To me, Mazda is a company that doesn’t lose focus (okay, sometimes, a little). Affordable cars that are fun to drive, and reasonably reliable. They rarely lose sight of that (even the badge engineered Tribute seems like it has firmer damper settings than an Escape – that could just be me).
The Mazda 3 isn’t a home run, but it does so well is so many categories, and for me, the styling (which I know is subjective) doesn’t make it embarrassing to drive – which is tough to say about some of it’s competition.
Why doesn’t some of this rub off on Ford?
I owned a Protege5 and fell in love with the handling, the nice looks, and utility of the car. It had some niggling problems and interior cloth wore out in spots way too early. The engine was very adequate as it would shake rattle & roll in the winter and sound loud when cold with tapping. I did get to take it to the track and push it through it’s paces and was able to keep up with some faster cars.

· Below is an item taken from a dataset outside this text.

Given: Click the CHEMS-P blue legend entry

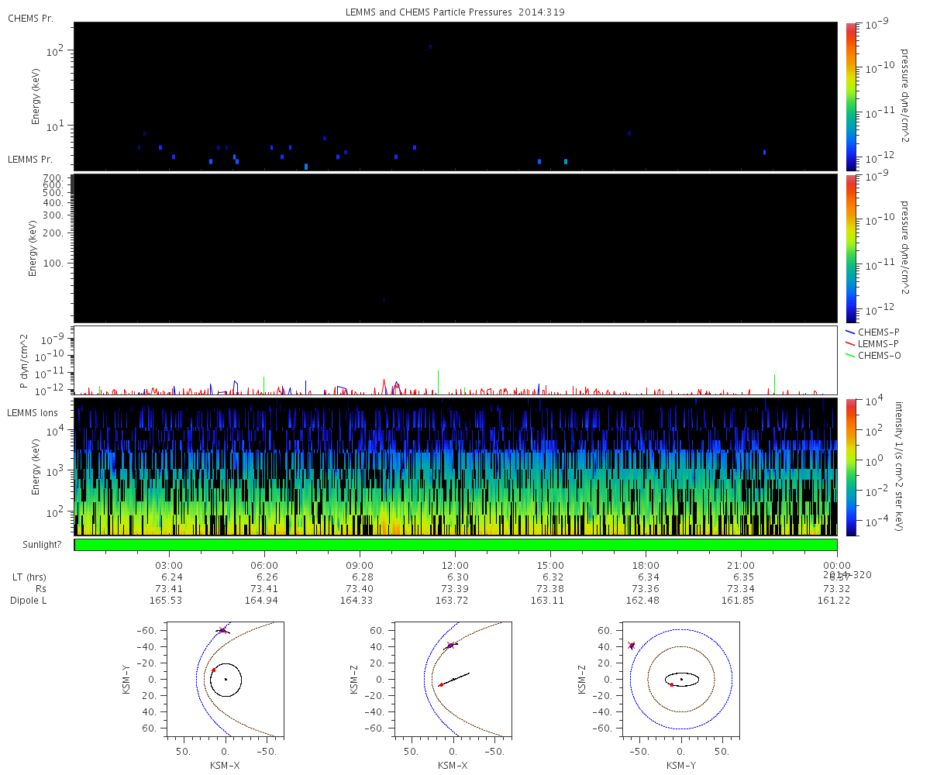Looking at the screenshot, I should [872, 332].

I think the new Protege has a Ford sourced engine now and that precluded me from considering a Mazda3 as a replacement. I just don’t trust a Ford with my family’s safety.

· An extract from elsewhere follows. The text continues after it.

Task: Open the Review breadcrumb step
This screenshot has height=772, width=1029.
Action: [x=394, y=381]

The wife and I have owned our 3 for three years now – she loved the looks and interior, I got turned on that the handling was as close as you were going to get to my former E36 M3 for under 20 grand. It’s been fun, reliability has been great, and yeah the manumatic is more advertising copy than mechanical breakthrough. Patti doesn’t do manuals, and I get enough control for the rare occasional when I do put it in ‘M’ mode.
As to those who might pass on the car because it might have (horrors!) and American-branded part or two in it – get over it. You’re missing one heck of a car through your personal bigotry.
I believe it is Ford using Mazda sourced engines, not the other way around. Ford started using the MZR engine a couple of years ago as their Duratec. I could be wrong of course, but I seem to remember when I looked at the Mazda3 initially to replace my Protege finding this out.
Just out of curiousity, will the “Stars” section of this article be published and posted?
I, as well, own the previous generation econobox gone wild, the Protege5. It’s a 2002.5 and so far (nearing 50K miles) I’ve not had a single mechanical failure of any kind (knocking wood). Yes there are a few squeaks present and yes the engine is a little weaker than I’d like, but so far it’s been a great car. If the 3 inherited any of the reliability from it’s relative, then it should be a very good value. However, I don’t recall anything that carried over from the Protege to the 3. Mazda has been offering products for quite some time that are exciting, reliable and affordable. But it seems their association with Ford has hurt their perceived value. I also have a Ford Freestar which has to be the biggest piece of crap I’ve ever owned. The extended warranty is the only redeeming quality about that vehicle. How can two companies under the same umbrella be so vastly different?
In Jaje’s defense -
I purchased a 1990 Ford Probe GT new. Awesome car, very underrated 2.2l turbocharged motor. But I digress. Clearly not 100% Ford – it was more Mazda than Ford. But still, those weasels sold it to me.
Anyway, it made a few trips to the Ford dealer for issues. Three times (2 different Ford dealers) ended up towing it to a Mazda dealer to fix a problem they couldn’t. And the Ford service writers would do two things to piss me off even further – one told me “that’s what you get for not buying a real Ford” and one tried to tell me I had to take it to Mazda directly, which I actually tried once, but Mazda told me they couldn’t service the car under warranty unless the Ford dealer brought it to them.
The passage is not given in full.